Wednesday, August 29, 2007

Silent Treatment

Even in the heated times in which we find ourselves, I want to give credit where credit is due. To the Governor. Governor Blagojevich.

The Governor today vetoed SB1463, legislation that would have mandated a moment of silence in schools, a moment of silence which is now a permissive option left up to the decision of local school officials.

Only one member of the Senate, Dan Rutherford, had the wherewithal to vote against the bill in that chamber, and if memory strikes me correctly, I was the only House member to speak against the bill in debate in our chamber, although to their credit, about two dozen House members refrained from supporting the bill.

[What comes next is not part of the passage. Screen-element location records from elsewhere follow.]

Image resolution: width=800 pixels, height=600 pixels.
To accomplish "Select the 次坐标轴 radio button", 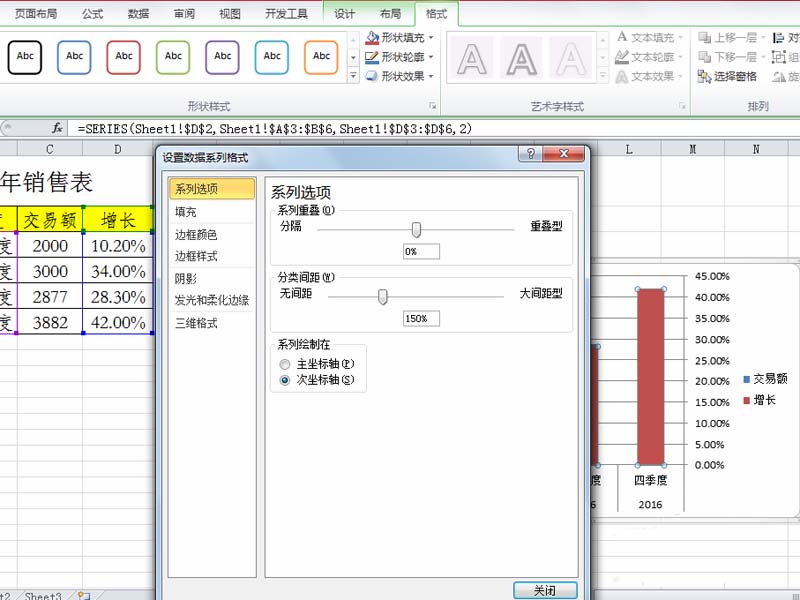I will [x=286, y=380].
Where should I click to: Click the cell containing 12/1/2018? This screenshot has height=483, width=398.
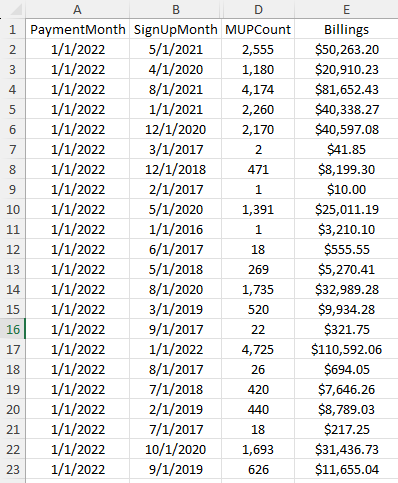[x=176, y=169]
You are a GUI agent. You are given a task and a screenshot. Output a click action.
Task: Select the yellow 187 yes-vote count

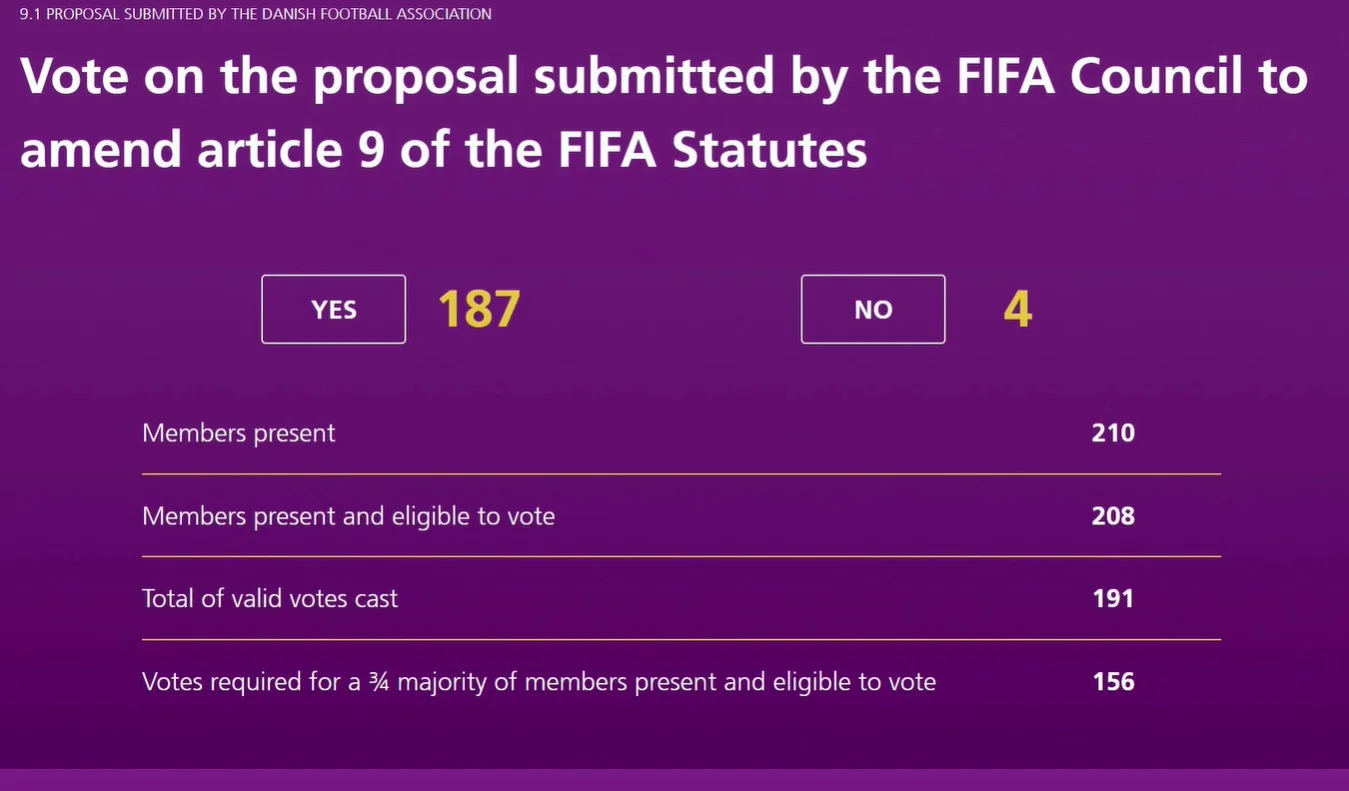pos(479,309)

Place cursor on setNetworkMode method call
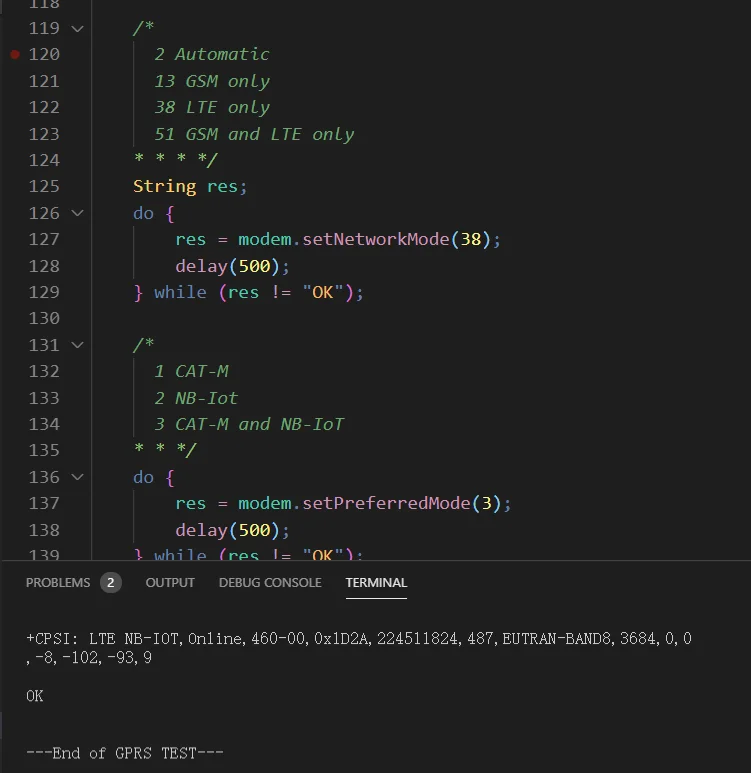coord(381,240)
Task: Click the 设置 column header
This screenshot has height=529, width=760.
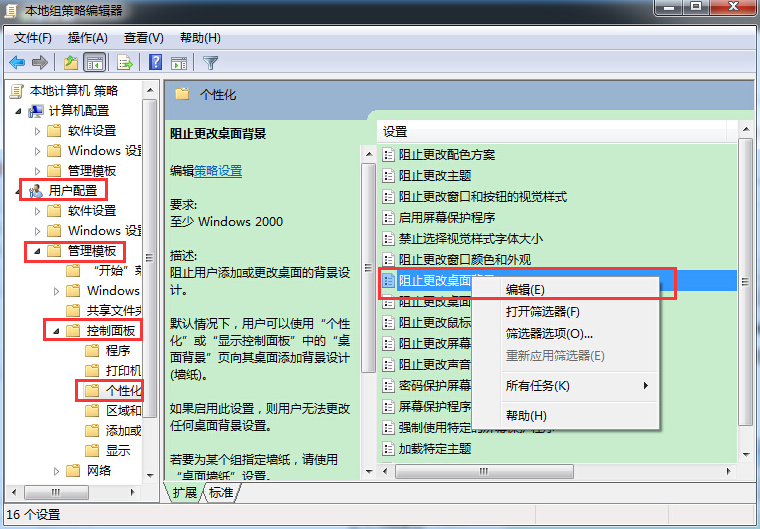Action: click(395, 131)
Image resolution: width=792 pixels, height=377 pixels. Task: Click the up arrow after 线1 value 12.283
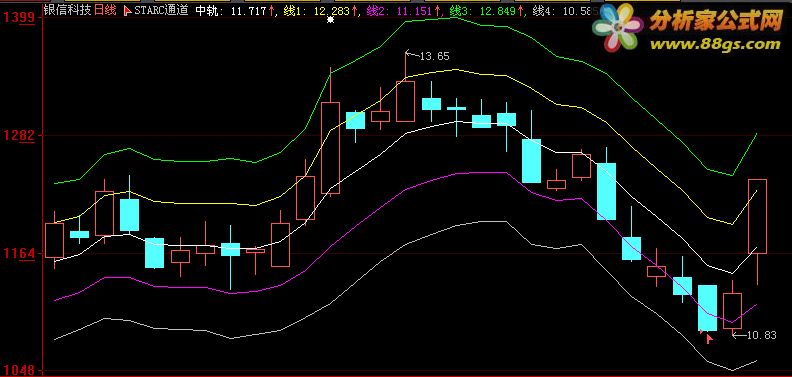(x=355, y=11)
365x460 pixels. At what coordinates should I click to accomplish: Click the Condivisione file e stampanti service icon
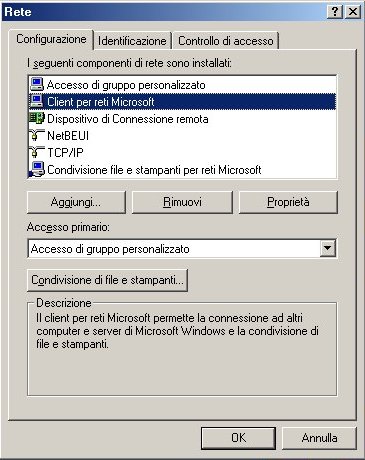(37, 169)

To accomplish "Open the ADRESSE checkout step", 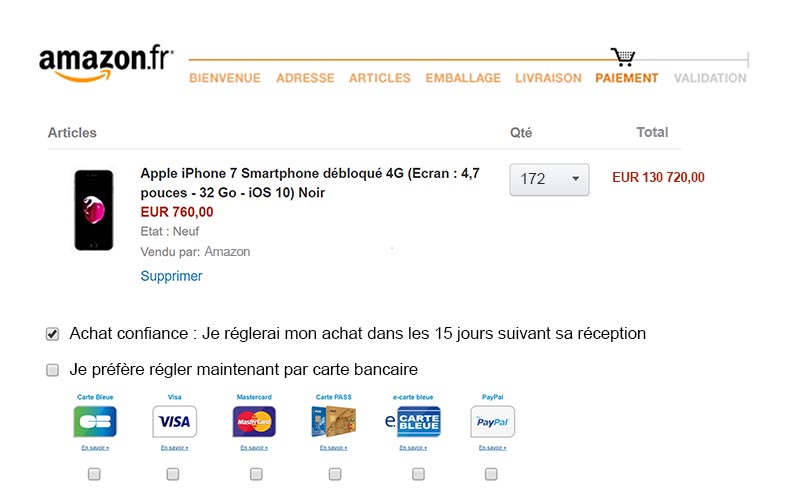I will (x=305, y=78).
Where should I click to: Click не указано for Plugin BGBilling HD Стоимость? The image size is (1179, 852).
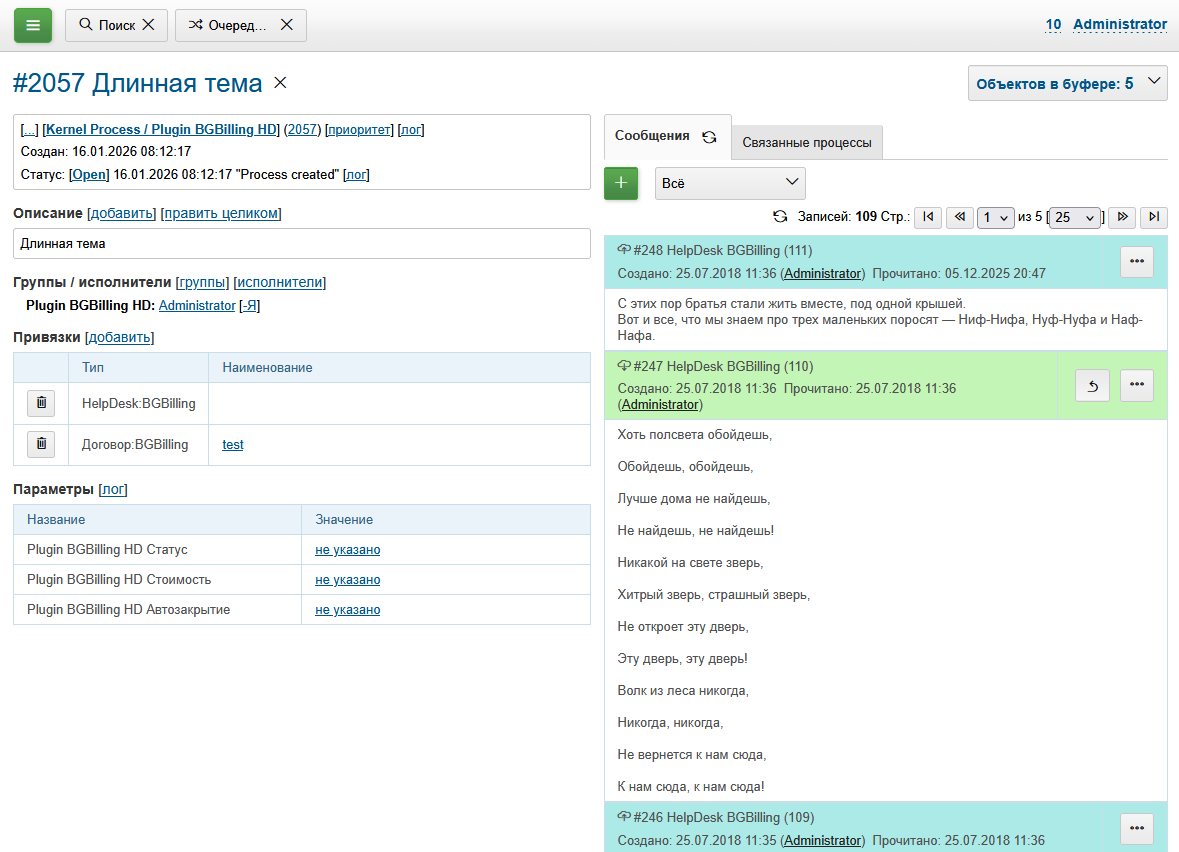(x=347, y=580)
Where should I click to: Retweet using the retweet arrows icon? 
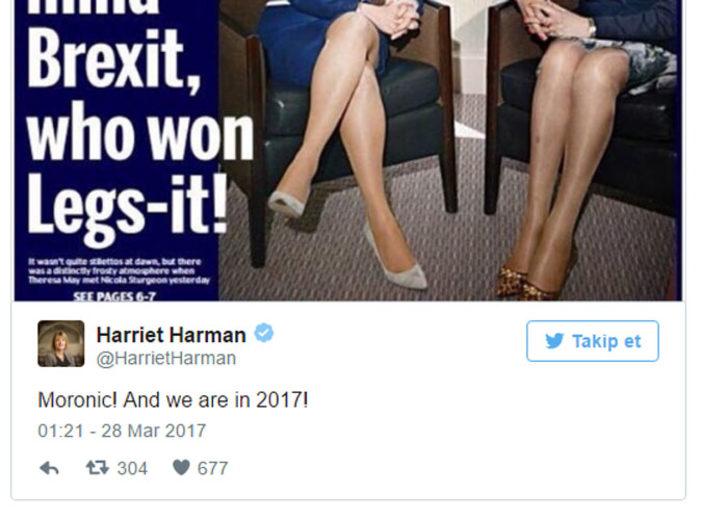point(97,468)
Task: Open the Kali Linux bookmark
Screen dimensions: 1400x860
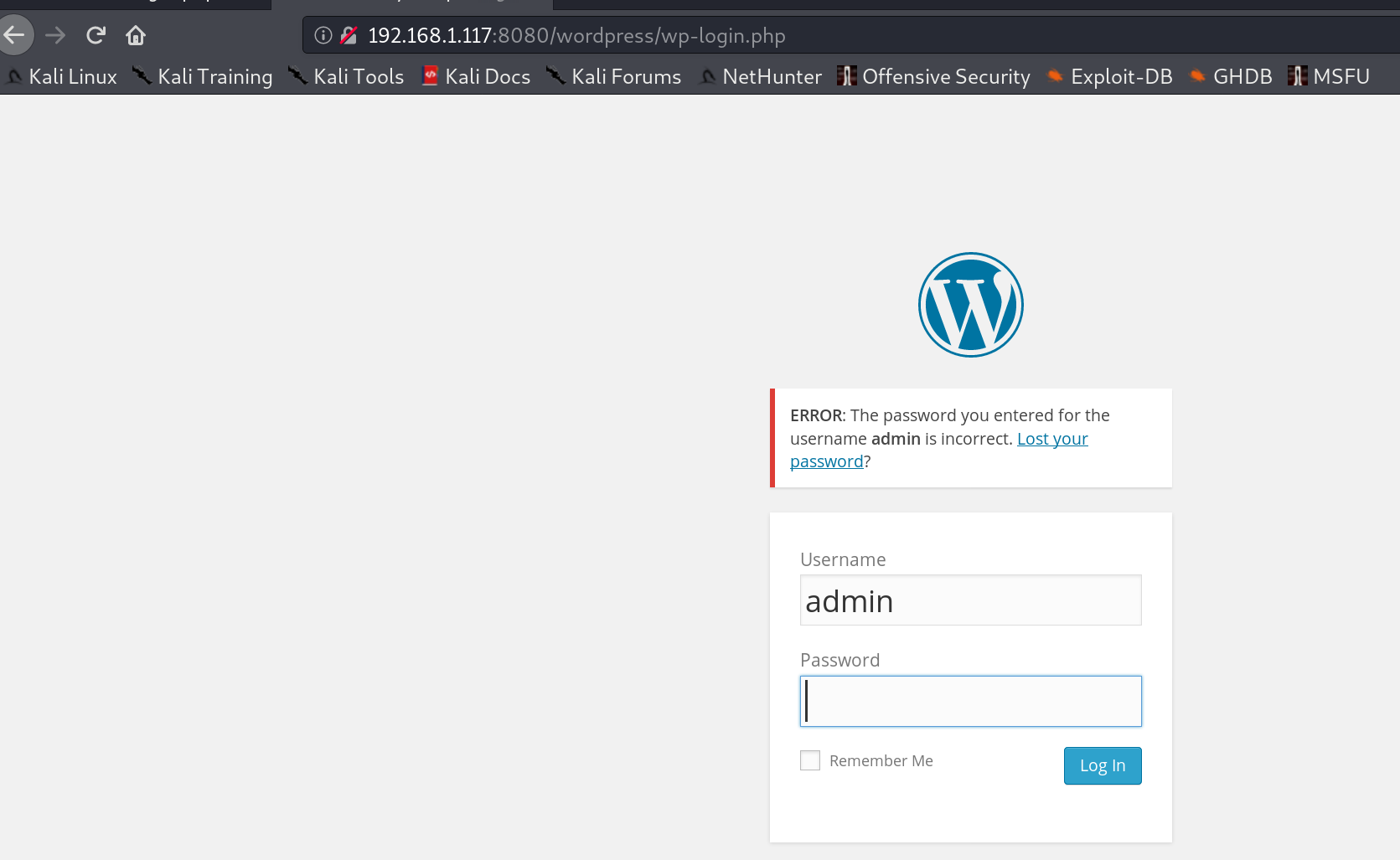Action: [x=63, y=76]
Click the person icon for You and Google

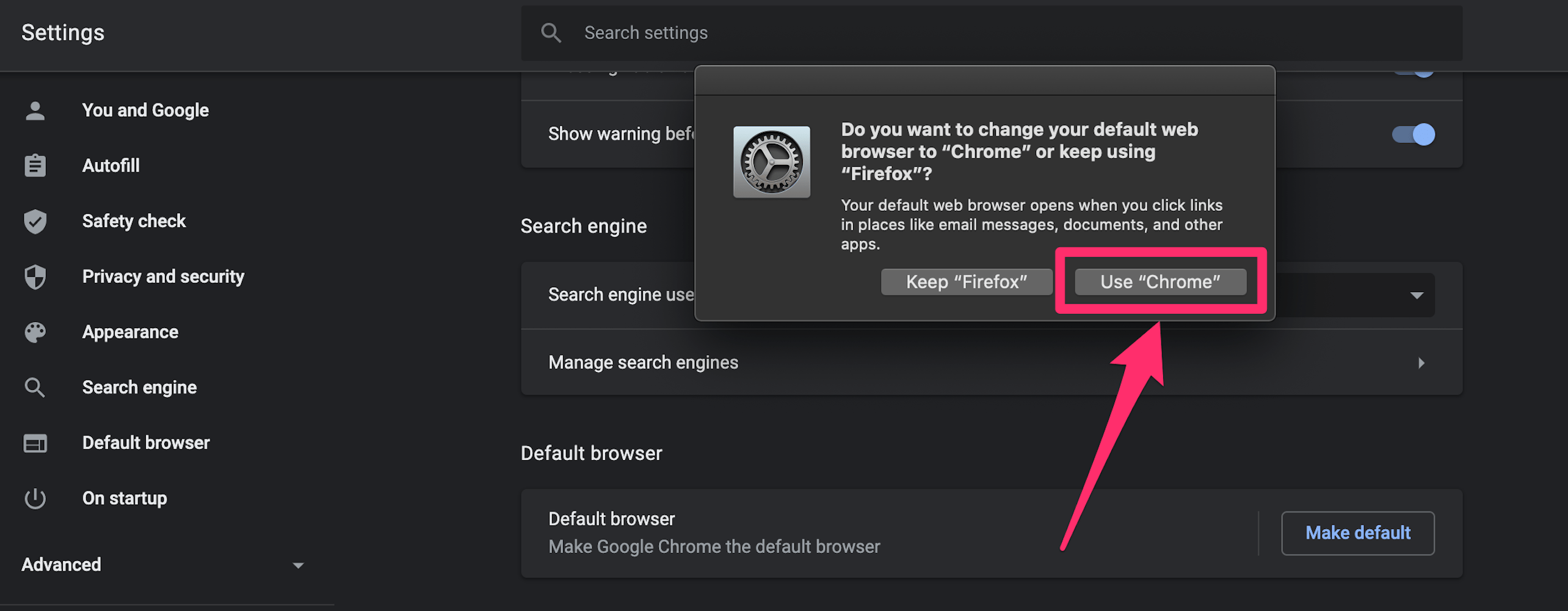pos(35,111)
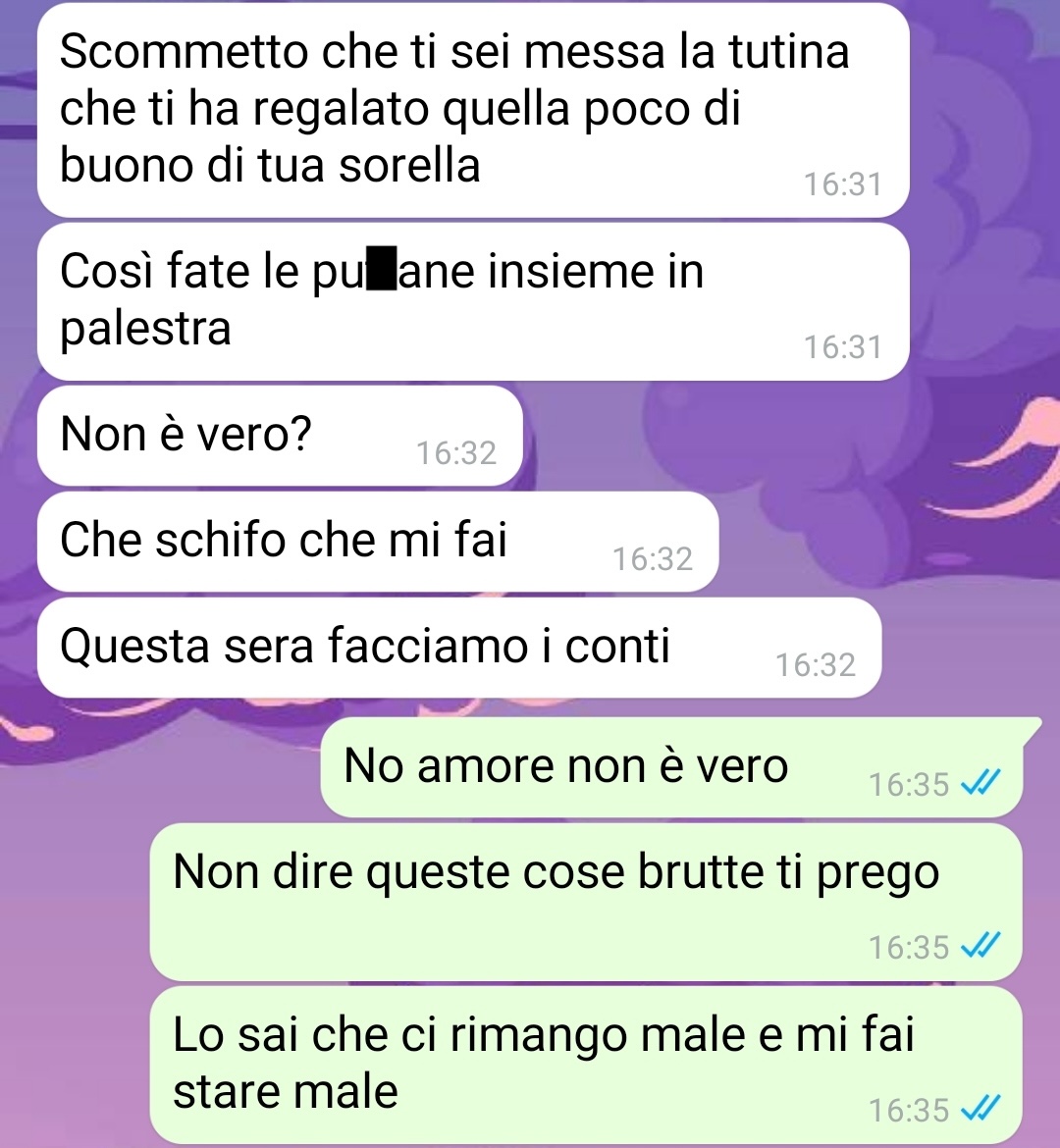Tap the read ticks on 'Non dire queste cose brutte'
This screenshot has width=1060, height=1148.
(x=980, y=946)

I could write at some length as to why I found some fundamental flaws in what I would trust is well-intentioned legislation, but I doubt that I could put do it as effectively as the late Justice Seymour Simon did:

True, a child could silently recite a poem or count sheep (during a classroom moment of silence). However, that is not the point. It is the government-sanctioned and government-enforced religious purpose that is forbidden by our Constitution. So long as the purpose of the silence is to permit prayer, that purpose helps to establish religion, to break down the barriers between church and state and to undermine our precious religious freedoms. Even silence highlights the non-participant as different. The child who does not join the silence is singled out. Also, many religions have a format for prayer. Muslims kneel on a prayer rug facing Mecca. Catholics sometimes kneel. Many Protestants bow their heads. The moment of silence can end up with children acting in different ways to conduct their prayers, again causing some to feel different than their classmates. Like organized vocal prayer, an organized period of silent prayer will carry the sanction of the school authorities, the participation of the government in what should be strictly private activity. The minute of silence is dangerous in itself, but even scarier is the possibility that its advocates will use it as only the first step toward required, organized vocal prayer in the public schools....the late Illinois Supreme Court Justice Seymour Simon, 1995

To read the thoughts of several other prominent individuals more eloquent than me, take a look at Eric Zorn's post on this issue from earlier this year.

It would have been easy for the Governor to go along with the overwhelming number of legislators who supported this issue, but he held the line where it needed to be held. He did the right thing. And I give him full credit for doing so.